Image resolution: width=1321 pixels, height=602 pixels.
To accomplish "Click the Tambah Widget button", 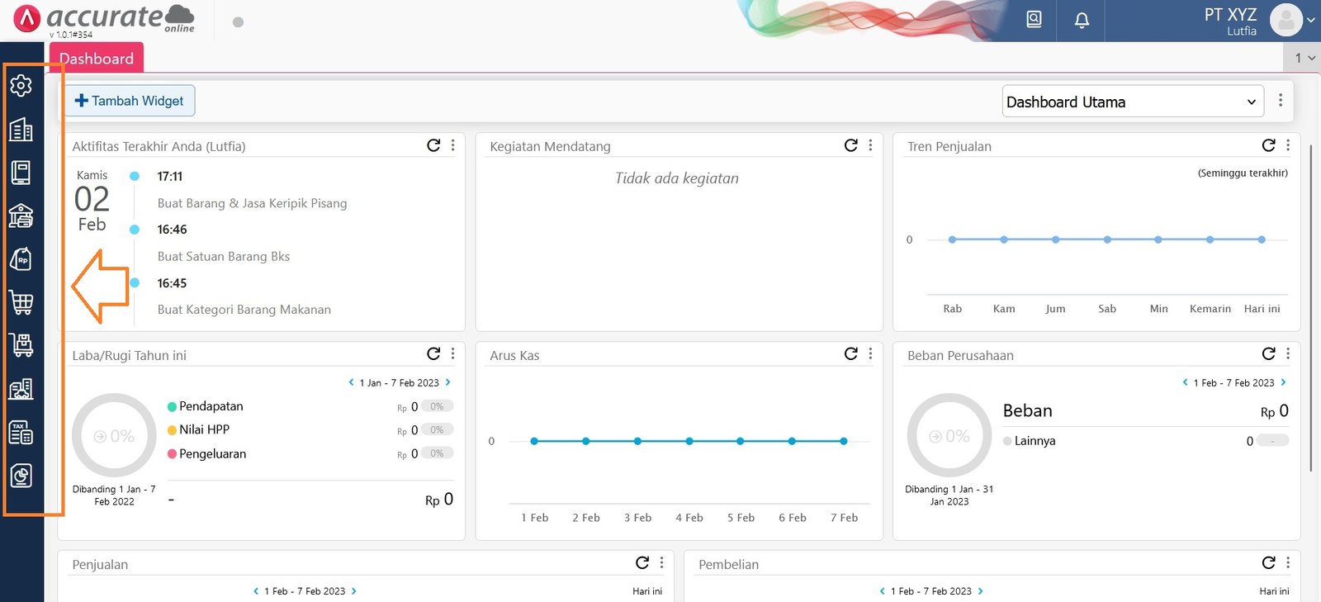I will click(130, 101).
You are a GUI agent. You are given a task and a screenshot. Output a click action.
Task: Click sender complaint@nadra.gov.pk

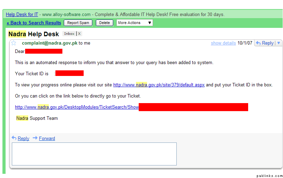click(x=49, y=43)
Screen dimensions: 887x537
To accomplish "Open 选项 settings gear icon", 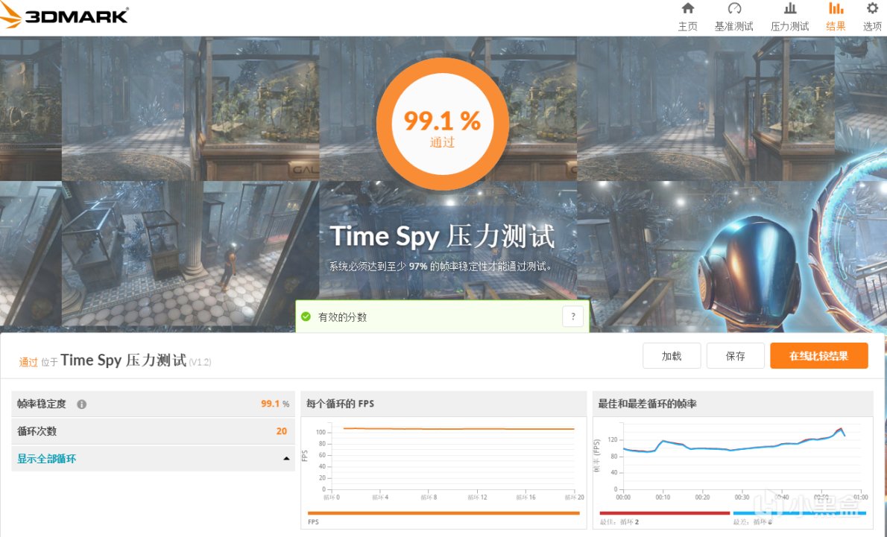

........

## What you will do
Once the line containing "Screen dimensions: 887x537" has been found, write out exactly that line and each one after it through the end of the data, leaving out every picture.

## Answer for the task
Screen dimensions: 887x537
To accomplish "Open 选项 settings gear icon", 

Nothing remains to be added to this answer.